- Exercise description
Update the rows below by replacing every "computer-use agent" with "desktop agent", leaving everything else unchanged.

- Stored records
·····

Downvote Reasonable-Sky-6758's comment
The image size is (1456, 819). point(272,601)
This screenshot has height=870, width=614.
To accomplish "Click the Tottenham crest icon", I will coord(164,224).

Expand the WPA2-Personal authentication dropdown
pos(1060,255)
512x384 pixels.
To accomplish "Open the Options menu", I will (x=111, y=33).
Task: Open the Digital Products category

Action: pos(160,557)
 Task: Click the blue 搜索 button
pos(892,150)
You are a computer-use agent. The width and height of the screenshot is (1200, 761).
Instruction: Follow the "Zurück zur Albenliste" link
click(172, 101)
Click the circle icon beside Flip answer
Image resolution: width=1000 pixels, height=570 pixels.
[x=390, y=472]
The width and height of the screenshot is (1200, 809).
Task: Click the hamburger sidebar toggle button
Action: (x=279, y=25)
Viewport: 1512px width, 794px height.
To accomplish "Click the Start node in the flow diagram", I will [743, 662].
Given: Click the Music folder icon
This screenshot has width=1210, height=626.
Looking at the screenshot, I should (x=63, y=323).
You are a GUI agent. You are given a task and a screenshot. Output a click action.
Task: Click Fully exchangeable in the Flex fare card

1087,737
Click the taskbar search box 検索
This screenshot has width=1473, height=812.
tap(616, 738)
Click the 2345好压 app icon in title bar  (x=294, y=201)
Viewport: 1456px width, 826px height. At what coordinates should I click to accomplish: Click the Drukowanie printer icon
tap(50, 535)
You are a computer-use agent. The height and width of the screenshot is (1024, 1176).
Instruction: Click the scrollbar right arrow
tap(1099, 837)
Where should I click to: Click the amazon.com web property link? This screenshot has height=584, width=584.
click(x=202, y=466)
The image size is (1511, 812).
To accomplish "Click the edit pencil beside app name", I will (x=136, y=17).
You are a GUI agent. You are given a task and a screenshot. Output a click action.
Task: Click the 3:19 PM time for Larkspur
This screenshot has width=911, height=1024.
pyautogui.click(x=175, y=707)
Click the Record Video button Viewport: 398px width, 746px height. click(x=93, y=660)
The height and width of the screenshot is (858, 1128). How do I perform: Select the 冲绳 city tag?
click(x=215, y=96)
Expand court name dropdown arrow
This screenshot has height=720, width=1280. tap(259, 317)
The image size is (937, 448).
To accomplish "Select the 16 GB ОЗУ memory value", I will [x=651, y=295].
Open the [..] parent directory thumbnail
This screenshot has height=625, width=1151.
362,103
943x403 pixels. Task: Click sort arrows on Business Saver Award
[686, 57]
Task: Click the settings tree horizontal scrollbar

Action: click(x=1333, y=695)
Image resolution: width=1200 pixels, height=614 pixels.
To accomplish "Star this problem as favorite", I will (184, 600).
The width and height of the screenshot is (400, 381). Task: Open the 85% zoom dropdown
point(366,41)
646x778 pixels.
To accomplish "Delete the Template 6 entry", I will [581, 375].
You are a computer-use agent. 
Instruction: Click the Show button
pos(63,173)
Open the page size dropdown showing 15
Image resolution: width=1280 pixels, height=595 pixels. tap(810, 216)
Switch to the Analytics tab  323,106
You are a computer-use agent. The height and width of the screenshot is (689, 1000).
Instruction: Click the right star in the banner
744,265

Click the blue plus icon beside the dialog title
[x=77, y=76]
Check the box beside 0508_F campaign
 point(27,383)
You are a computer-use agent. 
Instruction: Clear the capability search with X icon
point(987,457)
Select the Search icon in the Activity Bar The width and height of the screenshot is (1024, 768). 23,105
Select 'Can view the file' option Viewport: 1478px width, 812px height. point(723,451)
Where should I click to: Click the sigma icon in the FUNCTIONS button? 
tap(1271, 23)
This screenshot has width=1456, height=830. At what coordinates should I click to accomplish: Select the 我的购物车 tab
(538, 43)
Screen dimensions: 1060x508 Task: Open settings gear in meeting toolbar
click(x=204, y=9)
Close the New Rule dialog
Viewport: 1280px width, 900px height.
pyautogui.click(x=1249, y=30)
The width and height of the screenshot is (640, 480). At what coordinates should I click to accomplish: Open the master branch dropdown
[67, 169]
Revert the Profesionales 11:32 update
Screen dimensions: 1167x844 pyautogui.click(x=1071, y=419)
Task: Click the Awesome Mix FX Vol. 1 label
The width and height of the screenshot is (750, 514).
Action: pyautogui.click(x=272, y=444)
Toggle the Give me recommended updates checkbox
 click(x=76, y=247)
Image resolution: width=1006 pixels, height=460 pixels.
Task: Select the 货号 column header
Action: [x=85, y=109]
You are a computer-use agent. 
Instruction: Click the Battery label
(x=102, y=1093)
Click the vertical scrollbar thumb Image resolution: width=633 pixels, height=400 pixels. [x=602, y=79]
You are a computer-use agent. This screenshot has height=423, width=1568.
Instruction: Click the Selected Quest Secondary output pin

·····

- Output for this task
Downvote Reasonable-Sky-6758's comment
The image size is (1456, 819). point(272,601)
This screenshot has height=870, width=614.
To accomplish "Click the Tottenham crest icon", I will coord(164,224).

Expand the WPA2-Personal authentication dropdown
pos(1060,255)
512x384 pixels.
To accomplish "Open the Options menu", I will (x=111, y=33).
Task: Open the Digital Products category

Action: pos(160,557)
 Task: Click the blue 搜索 button
pos(892,150)
You are a desktop agent. The width and height of the screenshot is (1200, 761).
Instruction: Follow the "Zurück zur Albenliste" link
click(172, 101)
Click the circle icon beside Flip answer
Image resolution: width=1000 pixels, height=570 pixels.
[x=390, y=472]
The width and height of the screenshot is (1200, 809).
Task: Click the hamburger sidebar toggle button
Action: (x=279, y=25)
Viewport: 1512px width, 794px height.
To accomplish "Click the Start node in the flow diagram", I will [743, 662].
Given: Click the Music folder icon
This screenshot has width=1210, height=626.
Looking at the screenshot, I should (x=63, y=323).
You are a GUI agent. You are given a task and a screenshot. Output a click action.
Task: Click Fully exchangeable in the Flex fare card

1087,737
Click the taskbar search box 検索
This screenshot has width=1473, height=812.
tap(616, 738)
Click the 2345好压 app icon in title bar  (x=294, y=201)
Viewport: 1456px width, 826px height. At what coordinates should I click to accomplish: Click the Drukowanie printer icon
tap(50, 535)
You are a desktop agent. The height and width of the screenshot is (1024, 1176).
Instruction: Click the scrollbar right arrow
tap(1099, 837)
Where should I click to: Click the amazon.com web property link? This screenshot has height=584, width=584.
click(x=202, y=466)
The image size is (1511, 812).
To accomplish "Click the edit pencil beside app name", I will (x=136, y=17).
You are a GUI agent. You are given a task and a screenshot. Output a click action.
Task: Click the 3:19 PM time for Larkspur
This screenshot has width=911, height=1024.
pyautogui.click(x=175, y=707)
Click the Record Video button Viewport: 398px width, 746px height. click(x=93, y=660)
The height and width of the screenshot is (858, 1128). How do I perform: Select the 冲绳 city tag?
click(x=215, y=96)
Expand court name dropdown arrow
This screenshot has height=720, width=1280. tap(259, 317)
The image size is (937, 448).
To accomplish "Select the 16 GB ОЗУ memory value", I will [x=651, y=295].
Open the [..] parent directory thumbnail
This screenshot has height=625, width=1151.
362,103
943x403 pixels. Task: Click sort arrows on Business Saver Award
[686, 57]
Task: Click the settings tree horizontal scrollbar

Action: click(x=1333, y=695)
Image resolution: width=1200 pixels, height=614 pixels.
To accomplish "Star this problem as favorite", I will (184, 600).
The width and height of the screenshot is (400, 381). Task: Open the 85% zoom dropdown
point(366,41)
646x778 pixels.
To accomplish "Delete the Template 6 entry", I will [581, 375].
You are a desktop agent. 
Instruction: Click the Show button
pos(63,173)
Open the page size dropdown showing 15
Image resolution: width=1280 pixels, height=595 pixels. tap(810, 216)
Switch to the Analytics tab  323,106
You are a desktop agent. The height and width of the screenshot is (689, 1000).
Instruction: Click the right star in the banner
744,265

Click the blue plus icon beside the dialog title
[x=77, y=76]
Check the box beside 0508_F campaign
 point(27,383)
You are a desktop agent. 
Instruction: Clear the capability search with X icon
point(987,457)
Select the Search icon in the Activity Bar The width and height of the screenshot is (1024, 768). 23,105
Select 'Can view the file' option Viewport: 1478px width, 812px height. point(723,451)
Where should I click to: Click the sigma icon in the FUNCTIONS button? 
tap(1271, 23)
This screenshot has width=1456, height=830. At what coordinates should I click to accomplish: Select the 我的购物车 tab
(538, 43)
Screen dimensions: 1060x508 Task: Open settings gear in meeting toolbar
click(x=204, y=9)
Close the New Rule dialog
Viewport: 1280px width, 900px height.
pyautogui.click(x=1249, y=30)
The width and height of the screenshot is (640, 480). At what coordinates should I click to accomplish: Open the master branch dropdown
[67, 169]
Revert the Profesionales 11:32 update
Screen dimensions: 1167x844 pyautogui.click(x=1071, y=419)
Task: Click the Awesome Mix FX Vol. 1 label
The width and height of the screenshot is (750, 514).
Action: pyautogui.click(x=272, y=444)
Toggle the Give me recommended updates checkbox
 click(x=76, y=247)
Image resolution: width=1006 pixels, height=460 pixels.
Task: Select the 货号 column header
Action: [x=85, y=109]
You are a desktop agent. 
Instruction: Click the Battery label
(x=102, y=1093)
Click the vertical scrollbar thumb Image resolution: width=633 pixels, height=400 pixels. [x=602, y=79]
You are a desktop agent. This screenshot has height=423, width=1568.
Instruction: Click the Selected Quest Secondary output pin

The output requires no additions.